» Task to complete:
After locating "Open the game" in the listing below, copy that line and each one after it exactly, ending with the line that has "You are a GUI".

» Data records:
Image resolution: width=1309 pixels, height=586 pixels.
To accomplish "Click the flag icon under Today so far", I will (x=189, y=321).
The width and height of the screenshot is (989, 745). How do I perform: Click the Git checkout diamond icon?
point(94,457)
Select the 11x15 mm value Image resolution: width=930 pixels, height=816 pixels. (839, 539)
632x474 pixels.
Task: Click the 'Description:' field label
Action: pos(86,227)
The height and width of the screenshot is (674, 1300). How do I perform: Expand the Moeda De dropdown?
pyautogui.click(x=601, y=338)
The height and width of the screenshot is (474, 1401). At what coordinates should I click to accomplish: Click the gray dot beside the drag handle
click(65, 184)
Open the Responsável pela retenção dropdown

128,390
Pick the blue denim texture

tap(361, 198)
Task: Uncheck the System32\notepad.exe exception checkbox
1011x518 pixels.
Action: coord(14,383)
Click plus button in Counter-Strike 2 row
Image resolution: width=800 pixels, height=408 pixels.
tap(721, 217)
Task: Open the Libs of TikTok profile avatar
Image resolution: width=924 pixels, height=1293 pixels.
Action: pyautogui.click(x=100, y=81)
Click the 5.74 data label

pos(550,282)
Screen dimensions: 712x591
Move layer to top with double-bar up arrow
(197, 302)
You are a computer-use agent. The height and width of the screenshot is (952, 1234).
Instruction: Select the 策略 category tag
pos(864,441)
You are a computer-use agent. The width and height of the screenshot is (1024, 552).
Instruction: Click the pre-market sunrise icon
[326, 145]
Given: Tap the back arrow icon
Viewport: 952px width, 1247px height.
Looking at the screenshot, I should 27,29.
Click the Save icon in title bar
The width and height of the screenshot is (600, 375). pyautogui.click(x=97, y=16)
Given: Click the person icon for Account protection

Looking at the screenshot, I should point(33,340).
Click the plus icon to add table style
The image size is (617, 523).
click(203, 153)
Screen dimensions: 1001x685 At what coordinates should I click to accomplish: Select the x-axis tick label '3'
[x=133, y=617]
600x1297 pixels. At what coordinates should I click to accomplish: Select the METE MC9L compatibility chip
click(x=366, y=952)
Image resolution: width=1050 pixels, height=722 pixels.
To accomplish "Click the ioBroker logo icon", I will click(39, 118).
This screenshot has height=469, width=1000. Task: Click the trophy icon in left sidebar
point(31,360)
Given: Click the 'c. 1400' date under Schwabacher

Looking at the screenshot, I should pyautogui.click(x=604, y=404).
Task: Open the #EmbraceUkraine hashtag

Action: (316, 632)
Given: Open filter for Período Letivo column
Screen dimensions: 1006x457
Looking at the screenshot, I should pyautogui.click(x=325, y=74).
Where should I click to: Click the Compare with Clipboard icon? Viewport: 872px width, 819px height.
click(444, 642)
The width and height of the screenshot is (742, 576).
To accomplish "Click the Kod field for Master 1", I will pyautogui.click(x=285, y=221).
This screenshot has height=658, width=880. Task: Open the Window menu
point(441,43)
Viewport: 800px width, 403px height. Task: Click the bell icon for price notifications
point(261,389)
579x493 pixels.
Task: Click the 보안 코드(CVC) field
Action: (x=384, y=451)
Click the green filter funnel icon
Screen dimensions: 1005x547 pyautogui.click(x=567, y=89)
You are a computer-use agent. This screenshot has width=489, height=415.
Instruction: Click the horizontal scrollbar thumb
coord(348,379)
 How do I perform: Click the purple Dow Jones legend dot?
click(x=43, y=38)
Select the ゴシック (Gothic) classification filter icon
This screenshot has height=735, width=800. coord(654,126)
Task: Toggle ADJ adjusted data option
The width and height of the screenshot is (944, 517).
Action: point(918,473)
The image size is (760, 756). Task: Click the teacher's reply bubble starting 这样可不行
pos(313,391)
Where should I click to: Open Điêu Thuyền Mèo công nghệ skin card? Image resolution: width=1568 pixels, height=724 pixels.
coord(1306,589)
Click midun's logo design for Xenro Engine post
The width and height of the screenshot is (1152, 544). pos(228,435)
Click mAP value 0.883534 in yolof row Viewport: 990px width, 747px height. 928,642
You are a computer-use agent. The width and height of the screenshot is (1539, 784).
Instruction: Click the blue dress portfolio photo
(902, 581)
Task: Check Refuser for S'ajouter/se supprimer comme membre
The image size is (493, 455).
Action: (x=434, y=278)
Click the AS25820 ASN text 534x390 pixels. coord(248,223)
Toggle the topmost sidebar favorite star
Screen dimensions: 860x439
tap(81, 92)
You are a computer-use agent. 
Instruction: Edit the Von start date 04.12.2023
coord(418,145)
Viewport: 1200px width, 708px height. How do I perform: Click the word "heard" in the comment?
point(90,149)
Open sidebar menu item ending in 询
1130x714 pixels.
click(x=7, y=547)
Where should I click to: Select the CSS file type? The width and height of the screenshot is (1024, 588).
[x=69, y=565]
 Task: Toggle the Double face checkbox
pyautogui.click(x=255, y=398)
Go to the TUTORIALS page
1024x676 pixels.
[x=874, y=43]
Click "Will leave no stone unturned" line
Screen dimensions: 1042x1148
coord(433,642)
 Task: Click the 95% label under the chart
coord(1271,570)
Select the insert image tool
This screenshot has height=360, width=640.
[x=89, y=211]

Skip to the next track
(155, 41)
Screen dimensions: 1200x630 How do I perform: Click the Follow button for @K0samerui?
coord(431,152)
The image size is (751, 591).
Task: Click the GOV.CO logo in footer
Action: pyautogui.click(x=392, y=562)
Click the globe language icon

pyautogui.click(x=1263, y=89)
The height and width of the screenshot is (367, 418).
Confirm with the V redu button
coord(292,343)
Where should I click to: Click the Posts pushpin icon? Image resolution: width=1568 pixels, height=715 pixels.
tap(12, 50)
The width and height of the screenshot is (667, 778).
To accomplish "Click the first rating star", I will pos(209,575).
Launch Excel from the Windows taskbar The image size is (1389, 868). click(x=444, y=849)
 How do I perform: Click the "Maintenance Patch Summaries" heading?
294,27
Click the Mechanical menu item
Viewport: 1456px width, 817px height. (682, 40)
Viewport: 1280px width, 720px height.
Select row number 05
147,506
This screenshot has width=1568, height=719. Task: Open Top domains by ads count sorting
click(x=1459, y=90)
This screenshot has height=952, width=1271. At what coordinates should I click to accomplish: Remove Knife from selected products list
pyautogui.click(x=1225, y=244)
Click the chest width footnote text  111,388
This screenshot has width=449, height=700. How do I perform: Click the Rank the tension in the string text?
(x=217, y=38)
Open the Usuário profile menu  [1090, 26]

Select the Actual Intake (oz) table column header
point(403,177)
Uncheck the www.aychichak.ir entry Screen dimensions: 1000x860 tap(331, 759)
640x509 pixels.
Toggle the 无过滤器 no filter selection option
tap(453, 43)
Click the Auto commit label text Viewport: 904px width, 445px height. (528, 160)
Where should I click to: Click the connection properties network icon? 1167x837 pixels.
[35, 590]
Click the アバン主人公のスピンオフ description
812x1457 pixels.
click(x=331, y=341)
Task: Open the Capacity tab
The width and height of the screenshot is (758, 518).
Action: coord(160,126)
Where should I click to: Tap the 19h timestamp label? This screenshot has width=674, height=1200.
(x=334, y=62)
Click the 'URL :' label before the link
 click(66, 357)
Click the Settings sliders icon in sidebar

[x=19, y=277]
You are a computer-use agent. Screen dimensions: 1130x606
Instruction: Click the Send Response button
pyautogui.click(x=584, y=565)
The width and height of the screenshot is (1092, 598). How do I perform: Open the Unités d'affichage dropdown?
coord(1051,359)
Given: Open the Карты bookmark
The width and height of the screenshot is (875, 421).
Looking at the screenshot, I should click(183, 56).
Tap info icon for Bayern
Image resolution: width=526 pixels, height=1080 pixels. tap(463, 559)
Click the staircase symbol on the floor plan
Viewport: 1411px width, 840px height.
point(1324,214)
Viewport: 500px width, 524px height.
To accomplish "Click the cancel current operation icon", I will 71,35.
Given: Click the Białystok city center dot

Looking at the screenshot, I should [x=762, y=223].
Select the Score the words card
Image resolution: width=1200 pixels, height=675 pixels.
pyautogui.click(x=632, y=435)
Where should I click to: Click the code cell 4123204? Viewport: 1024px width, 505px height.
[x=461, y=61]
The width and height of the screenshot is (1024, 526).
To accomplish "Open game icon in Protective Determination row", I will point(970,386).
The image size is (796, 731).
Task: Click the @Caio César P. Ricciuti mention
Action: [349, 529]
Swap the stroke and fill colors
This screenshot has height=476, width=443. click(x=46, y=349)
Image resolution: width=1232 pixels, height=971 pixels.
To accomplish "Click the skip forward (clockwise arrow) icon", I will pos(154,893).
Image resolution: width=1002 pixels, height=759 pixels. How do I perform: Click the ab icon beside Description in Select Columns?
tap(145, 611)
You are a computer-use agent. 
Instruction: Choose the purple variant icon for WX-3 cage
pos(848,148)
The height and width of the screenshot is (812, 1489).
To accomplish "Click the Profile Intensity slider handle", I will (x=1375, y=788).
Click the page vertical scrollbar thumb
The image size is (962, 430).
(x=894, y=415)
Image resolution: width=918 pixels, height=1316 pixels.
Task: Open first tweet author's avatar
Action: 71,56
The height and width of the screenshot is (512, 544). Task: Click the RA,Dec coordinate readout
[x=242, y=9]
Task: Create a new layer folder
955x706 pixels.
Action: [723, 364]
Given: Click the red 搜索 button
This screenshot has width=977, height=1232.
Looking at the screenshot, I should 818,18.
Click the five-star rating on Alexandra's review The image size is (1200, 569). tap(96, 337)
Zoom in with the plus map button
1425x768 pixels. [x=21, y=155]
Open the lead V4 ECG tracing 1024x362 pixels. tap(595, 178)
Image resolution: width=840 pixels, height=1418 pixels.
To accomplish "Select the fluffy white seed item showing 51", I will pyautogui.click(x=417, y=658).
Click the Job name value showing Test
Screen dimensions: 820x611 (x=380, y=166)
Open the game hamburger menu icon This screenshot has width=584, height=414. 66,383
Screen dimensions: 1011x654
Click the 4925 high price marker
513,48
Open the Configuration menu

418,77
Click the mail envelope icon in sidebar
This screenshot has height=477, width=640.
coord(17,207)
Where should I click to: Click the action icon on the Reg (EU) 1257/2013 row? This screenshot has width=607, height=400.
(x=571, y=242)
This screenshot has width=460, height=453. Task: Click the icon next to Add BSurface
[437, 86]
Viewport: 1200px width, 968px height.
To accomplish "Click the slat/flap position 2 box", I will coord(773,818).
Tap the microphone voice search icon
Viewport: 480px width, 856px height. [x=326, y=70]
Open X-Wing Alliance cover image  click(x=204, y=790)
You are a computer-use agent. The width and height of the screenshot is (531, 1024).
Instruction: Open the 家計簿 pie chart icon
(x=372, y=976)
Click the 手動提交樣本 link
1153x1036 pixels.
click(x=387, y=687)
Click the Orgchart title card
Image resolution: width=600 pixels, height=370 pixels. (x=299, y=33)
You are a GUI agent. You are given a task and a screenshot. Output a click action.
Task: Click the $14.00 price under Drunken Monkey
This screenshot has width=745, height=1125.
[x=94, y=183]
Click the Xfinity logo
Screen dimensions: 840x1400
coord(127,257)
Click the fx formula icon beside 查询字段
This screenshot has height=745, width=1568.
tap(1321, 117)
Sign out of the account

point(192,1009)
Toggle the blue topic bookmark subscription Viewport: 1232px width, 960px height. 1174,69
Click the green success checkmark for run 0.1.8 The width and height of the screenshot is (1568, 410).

» Your response:
Open the game hamburger menu icon This screenshot has width=584, height=414. 66,383
Screen dimensions: 1011x654
Click the 4925 high price marker
513,48
Open the Configuration menu

418,77
Click the mail envelope icon in sidebar
This screenshot has height=477, width=640.
coord(17,207)
Where should I click to: Click the action icon on the Reg (EU) 1257/2013 row? This screenshot has width=607, height=400.
(x=571, y=242)
This screenshot has width=460, height=453. Task: Click the icon next to Add BSurface
[437, 86]
Viewport: 1200px width, 968px height.
To accomplish "Click the slat/flap position 2 box", I will coord(773,818).
Tap the microphone voice search icon
Viewport: 480px width, 856px height. [x=326, y=70]
Open X-Wing Alliance cover image  click(x=204, y=790)
You are a computer-use agent. The width and height of the screenshot is (531, 1024).
Instruction: Open the 家計簿 pie chart icon
(x=372, y=976)
Click the 手動提交樣本 link
1153x1036 pixels.
click(x=387, y=687)
Click the Orgchart title card
Image resolution: width=600 pixels, height=370 pixels. (x=299, y=33)
You are a GUI agent. You are given a task and a screenshot. Output a click action.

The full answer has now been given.